VPS Convenience Store Group
- Company type: Subsidiary
- Industry: Convenience store
- Founded: 1966; 60 years ago in Muncie, Indiana as Village Pantry
- Founder: Don Marsh
- Defunct: June 2015; 11 years ago
- Fate: Acquired by GPM Investments
- Successor: GPM Investments
- Headquarters: Wilmington, North Carolina
- Number of locations: 400 (in 2011)
- Area served: Indiana, Ohio, North Carolina, South Carolina, Tennessee, Virginia
- Products: Grocery, Gasoline
- Brands: Village Pantry, Next Door, Scotchman, Young's, Li'L Cricket
- Owner: Sun Capital Partners
- Website: Archived official website at the Wayback Machine (archive index)

= VPS Convenience =

American convenience store chain

VPS Convenience Store Group was an American convenience store chain headquartered in Wilmington, North Carolina that could trace its roots to the founding of the first Village Pantry convenience store in 1966. VPS was sold in two parts in 2013 and 2015 to GPM Investments.

==History==

===Village Pantry===
Village Pantry was founded as a convenience store chain division of Marsh Supermarkets, founded in Yorktown, Indiana. The first Village Pantry location opened in 1966 in Muncie, Indiana.

In September 2006, Sun Capital Partners purchased Marsh and its divisions, including Village Pantry, $325 million.
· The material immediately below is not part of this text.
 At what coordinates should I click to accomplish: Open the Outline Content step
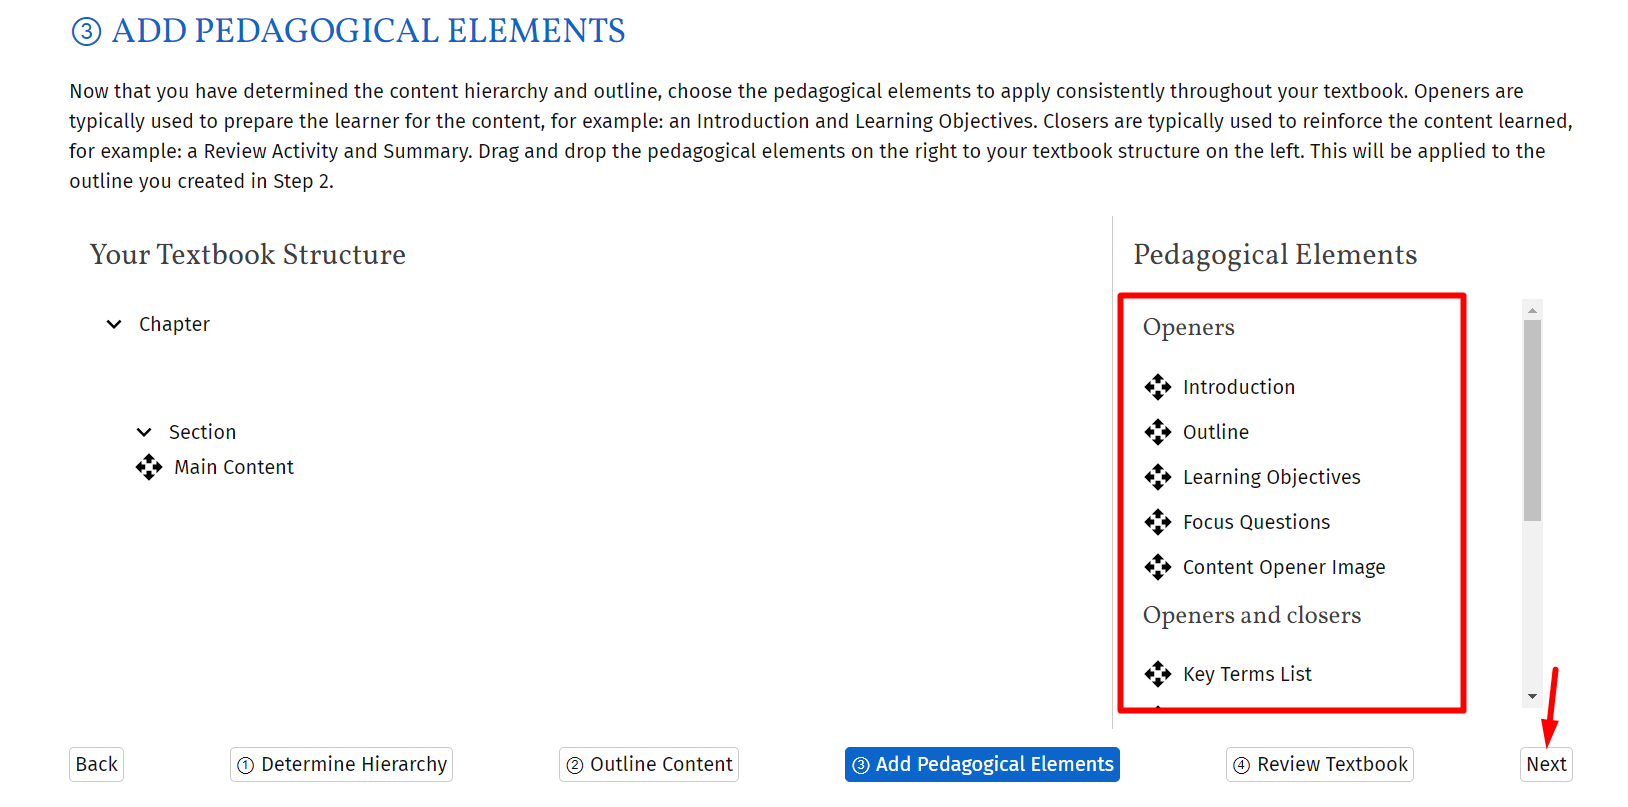pyautogui.click(x=649, y=764)
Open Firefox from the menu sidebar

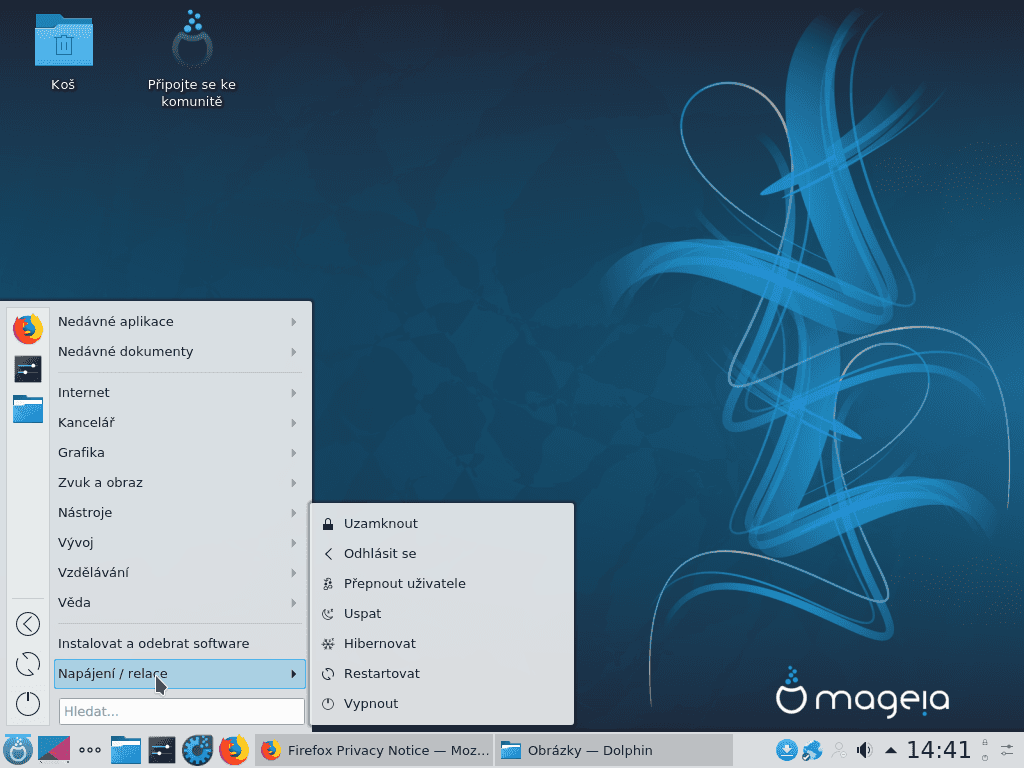click(x=27, y=327)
In May 2007, Sun announced that they were splitting Village Pantry from Marsh, making it its own company reporting directly to Sun Capital.

In October 2007, Village Pantry acquired Imperial Company, Inc., which operated 33 Next Door Store locations in Michigan and Indiana.

In March 2008, Village Pantry acquired nine AmeriStop Market convenience stores in central Ohio from Petro Acquisitions, Inc., and were rebranded Village Pantry.

In two separate transactions that were completed in March 2008, Sun Capital acquired Li'L Cricket Food Stores Inc., which operated 88 convenience stores in South Carolina under the Li'L Cricket name, and Worsley Operating Companies, which operated 124 convenience stores in North and South Carolina under the Scotchman, Youngs and S-E names. Worsley also owns its private gas label Carolina Petro, which Sun Capital inherited as well.

===Formation of VPS Convenience Store Group===
In Spring 2009, Village Pantry and three other Sun-owned convenience store chains—Young's, Li'l Cricket, and Scotchman—began reorganizing to consolidate accounting and administration with Young's and Scotchman parent company Worsley Operating Corporation. As part of the consolidation, VPS relocated its headquarters from Indianapolis, Indiana, to Wilmington, North Carolina. As of May 2013, the combined operation ran a total of 430 convenience stores as VPS Convenience Store Group.

In January 2011, VPS Convenience Store Group acquired 22 former Appalachian Oil (Appco) c-stores in northeastern Tennessee and southwestern Virginia and were rebranded Scotchman.

GPM Investments (operator of the Fas Mart and Shore Stop convenience stores) acquired the Southeast operations of VPS in August 2013 and the remaining Midwestern division in June 2015.